MORGANTOWN — About 20 residents of a homeless encampment known as Diamond Village have set up on an adjoining piece of city of Morgantown property and plan to occupy the site until the city meets their demands.
A press release issued Saturday afternoon by Justice for Diamond Village states:
“We the residents of Diamond Village demand that the City of Morgantown designate a piece of public property which we can stay on and continue our community without judgement or subjection, until a permanent solution can be found. This solution must come from a working group which includes representation and voting power from people living in Diamond Village.”
Furthermore, the release states that several residents have said they will not utilize shelter options provided by Bartlett House, citing issues including sexual harassment from staff.
Bartlett Housing Solutions Director and CEO Keri DeMasi said she was never contacted about the allegations and only learned of them through social media posts.
“I’m sickened by these allegations. The people who are advocating for these folks never once reached out to me about the concerns, which are extremely serious in nature if truthful,” DeMasi said, explaining that she eventually made contact after seeing the posts online.
“I haven’t been provided a name or names of staff they are making these allegations about. They are deflated, heartbroken and burnt out. I’m just so saddened by all of this. If these horrible things occurred, why did not one person report it to anyone — us, law enforcement, anyone — until now?”
Located in the Greenmont neighborhood off Pennsylvania Avenue, the camp began in February on private property with the property owner’s permission. Since then, a task force was formed to address the situation, which resulted in the West Virginia Coalition to End Homelessness getting 14 people into housing and under case managers — essentially filling all available WVCEH program spots.
Simultaneously, representatives from Mylan Puskar Health Right , Our Future West Virginia and the West Virginia Chapter of the ACLU began working with and advocating for residents of the camp.
WVCEH Chief Executive Officer Zach Brown issued the following statement in response to Saturday’s press release, calling the situation “an unfortunate one” and explaining his organization marshaled the lion’s share of its resources to assist people living in Diamond Village.
“As quickly as we can house someone, local groups in the area have made a move to usher people into the encampment with total disregard for the system in place to house them. This is, effectively, leaving the faucet on full blast as the drain is open. It’s unhelpful, counterproductive and puts people’s lives at risk,” Brown said. “If the local organizations persist in placing people in this, or any other encampment, we will be forced as an organization to take direct legal action against them … in order to save lives and provide stable housing.”
Saturday marked the deadline set by the property owner for the land to be vacated. Residents and supporters spent much of the day in the heat moving the camp onto city property.
The press release issued by the group points to a recent change in city policy regarding homeless encampments, explaining that the city must give 14 days written notice before it can remove a camp from public property.
Liira Raines, with Our Future West Virginia and Justice for Diamond Village, said the residents now occupying city property didn’t have anyplace else to go.
“They made the decision to make a stand and ask the city of Morgantown to come up with a solution instead of trying to force them back into the brush and act like they don’t exist,” Raines said.
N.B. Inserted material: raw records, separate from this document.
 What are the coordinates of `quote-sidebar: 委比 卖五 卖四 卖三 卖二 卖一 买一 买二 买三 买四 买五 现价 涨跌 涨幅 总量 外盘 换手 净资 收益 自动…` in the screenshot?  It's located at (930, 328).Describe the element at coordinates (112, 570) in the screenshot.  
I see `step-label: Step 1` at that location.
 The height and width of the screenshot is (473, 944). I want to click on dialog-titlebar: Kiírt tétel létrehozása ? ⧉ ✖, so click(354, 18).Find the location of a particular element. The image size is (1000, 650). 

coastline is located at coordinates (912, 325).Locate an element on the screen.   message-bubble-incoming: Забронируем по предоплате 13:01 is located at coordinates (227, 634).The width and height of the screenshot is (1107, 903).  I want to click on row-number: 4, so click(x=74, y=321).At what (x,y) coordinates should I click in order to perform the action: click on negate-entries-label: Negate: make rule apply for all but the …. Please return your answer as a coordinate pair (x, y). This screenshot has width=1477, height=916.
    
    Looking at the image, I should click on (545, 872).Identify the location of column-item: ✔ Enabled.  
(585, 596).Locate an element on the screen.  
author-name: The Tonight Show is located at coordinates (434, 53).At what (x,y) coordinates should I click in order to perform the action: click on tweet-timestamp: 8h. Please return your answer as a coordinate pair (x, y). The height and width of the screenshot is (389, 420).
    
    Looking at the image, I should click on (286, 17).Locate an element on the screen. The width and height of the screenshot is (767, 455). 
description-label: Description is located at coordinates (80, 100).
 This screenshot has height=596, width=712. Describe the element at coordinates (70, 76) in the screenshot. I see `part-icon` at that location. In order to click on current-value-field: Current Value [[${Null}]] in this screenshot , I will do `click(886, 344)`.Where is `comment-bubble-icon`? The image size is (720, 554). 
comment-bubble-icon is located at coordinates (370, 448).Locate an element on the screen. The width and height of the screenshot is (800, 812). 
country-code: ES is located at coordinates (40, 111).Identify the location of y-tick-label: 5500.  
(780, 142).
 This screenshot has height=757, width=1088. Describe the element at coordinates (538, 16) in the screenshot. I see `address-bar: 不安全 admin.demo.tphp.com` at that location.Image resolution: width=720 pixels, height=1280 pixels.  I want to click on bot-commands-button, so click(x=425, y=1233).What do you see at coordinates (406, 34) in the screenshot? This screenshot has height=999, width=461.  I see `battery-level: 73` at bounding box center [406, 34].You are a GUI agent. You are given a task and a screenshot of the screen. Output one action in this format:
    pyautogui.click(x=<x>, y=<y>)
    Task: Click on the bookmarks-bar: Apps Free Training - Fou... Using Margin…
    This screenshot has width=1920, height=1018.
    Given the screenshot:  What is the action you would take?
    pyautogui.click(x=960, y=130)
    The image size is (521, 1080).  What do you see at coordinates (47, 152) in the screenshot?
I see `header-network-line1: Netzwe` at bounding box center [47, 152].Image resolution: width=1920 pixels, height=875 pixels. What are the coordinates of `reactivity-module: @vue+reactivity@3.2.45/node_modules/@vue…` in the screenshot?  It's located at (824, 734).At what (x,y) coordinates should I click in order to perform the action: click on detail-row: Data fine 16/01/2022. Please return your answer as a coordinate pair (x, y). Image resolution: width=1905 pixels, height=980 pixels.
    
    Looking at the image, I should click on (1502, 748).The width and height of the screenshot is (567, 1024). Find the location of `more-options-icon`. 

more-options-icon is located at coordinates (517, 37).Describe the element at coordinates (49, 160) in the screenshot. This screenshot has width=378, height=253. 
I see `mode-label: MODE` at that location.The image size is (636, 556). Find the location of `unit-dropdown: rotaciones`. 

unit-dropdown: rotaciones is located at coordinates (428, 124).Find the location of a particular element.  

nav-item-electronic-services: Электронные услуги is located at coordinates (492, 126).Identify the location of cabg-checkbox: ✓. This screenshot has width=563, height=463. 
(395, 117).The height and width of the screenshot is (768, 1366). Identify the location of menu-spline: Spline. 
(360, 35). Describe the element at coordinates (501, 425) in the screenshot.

Raines went on to say that for all the groups, committees and task forces organized to assist the homeless, none ever bother to include unsheltered people.
“One of the major gaps that’s been expressed time and again and the reason so many solutions to the problems unsheltered people people have getting a leg up in Morgantown, the reason those solutions fail is they never include the people they’re trying to help,” Raines said.
“I’ve been to so many task force and coalition and working group meetings in town, and with the exception of the one we convened with our partners and leaders from Diamond Village up at Health Right, I’ve never seen an unsheltered person in one of those rooms.”
Information shared by Justice for Diamond Village points out that moving the camp during the ongoing COVID-19 health crisis goes against CDC guidelines, which state “If individual housing options are not available, allow people who are living unsheltered or in encampments to remain where they are.”
Leah Martin, a resident of the camp, said Diamond Village offered a sense of community.
“This place is important because especially because with the recent COVID pandemic there are a lot more people on the streets,” she said. “This offers a community setting where people are taken care of, including those who are new to homelessness. Without this place a lot of us would have no place to sleep but the streets. Because of this place I am going into recovery tomorrow.”
Justice for Diamond Village is on Facebook and has set up a GoFundMe for support and bail money.
The Dominion Post reached out to city officials but didn’t receive a response in time for this report.